Há uma disposição do Governo em melhorar as coisas; para que isso seja possível, está interessado em incentivar a produção de borracha e tenta dar melhores condições de vida aos seringueiros; o que acontece é que, como já falei, o problema é antigo, tem raízes profundas e não é fácil mudar quando estão envolvidos homens insensíveis à pobreza e misérias dos outros, egoístas, que só pensam em seu lucro e crescimento.
Dando um pequeno salto para trás, acredito que alguém poderia perguntar: por que indivíduos, seringueiros, não compram diretamente daqueles armazéns estabelecidos pelo Governo?
A pergunta é fácil de responder: muitos, a maioria dos seringueiros, vivem muito longe das cidades onde ficam os armazéns. Alguns vivem a quinze ou vinte dias de viagem.
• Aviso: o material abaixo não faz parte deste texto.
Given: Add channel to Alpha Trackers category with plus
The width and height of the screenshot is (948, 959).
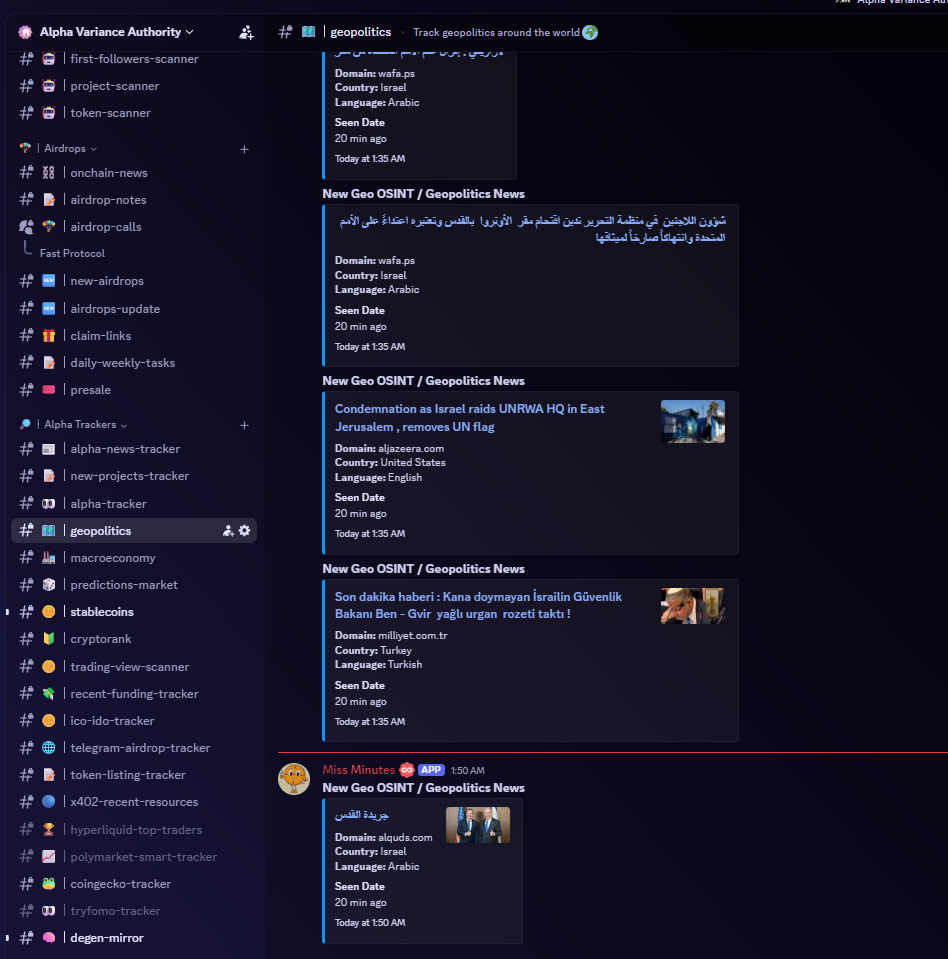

Quando por qualquer razão eles vêm para a cidade, eles aproveitam e compram, mas normalmente o patrão compra para todos, vende para todos e enriquece a si mesmo lucrando escandalosamente à custa dos outros.
Continuo a acreditar que por trás de tudo o que é dito e escrito, há uma situação de pobreza, miséria e injustiça que eu não conseguiria descrever. Talvez você ou outro leitor que tenha a oportunidade de presenciar tudo isso, possa imaginar toda a situação, mas eu tentei e peço desculpas se eu não consegui contar de uma melhor forma.
Termino pedindo que rezem pelos nossos seringueiros. Que Deus nos dê luz e força para estar sempre do seu lado e conseguir um dia vê-los vivendo uma vida digna e humana como merecem.